News Release

A map of 1.7 billion stars: RAS president congratulates Gaia scientists

Business Announcement

Royal Astronomical Society

The European Space Agency (ESA) today released the largest dataset yet from the Gaia satellite, an orbiting observatory mapping the Milky Way.

Launched in 2013, Gaia is mapping our Galaxy in unprecedented detail. The latest release includes high accuracy positions for almost 1.7 billion stars, 600 times the number in the satellite's first dataset, and far in excess of anything achieved before.

Professor John Zarnecki, the President of the Royal Astronomical Society, said:

'Gaia is the culmination of efforts to map the Galaxy since the dawn of telescopic astronomy. In 1609 Galileo observed that the Milky Way, which appears as a band of light in the night sky, was composed of a vast number of individual stars.
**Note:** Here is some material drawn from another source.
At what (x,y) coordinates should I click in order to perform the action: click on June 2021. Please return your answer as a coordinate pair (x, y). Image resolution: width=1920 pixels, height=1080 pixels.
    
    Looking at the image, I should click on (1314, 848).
Astronomers later realised this is the view of the galaxy we live in from our home here on Earth.'

'Our founding president, Sir William Herschel, also attempted to map the Galaxy more than two centuries ago, and would have been delighted by today's results.'

'It gives me enormous pleasure to congratulate the scientists and engineers who work on Gaia, based in many different European countries including the UK, for their continuing achievement. This mission is measuring the Universe in a way we could not have imagined even a few decades ago.'

The data release was announced at a briefing at the Royal Astronomical Society this morning. By the end of its life in 2024, Gaia is expected to have surveyed up to a tenth of all the stars in our Galaxy, and the data from this release will provide astronomers around the world with a rich source of material for many years to come.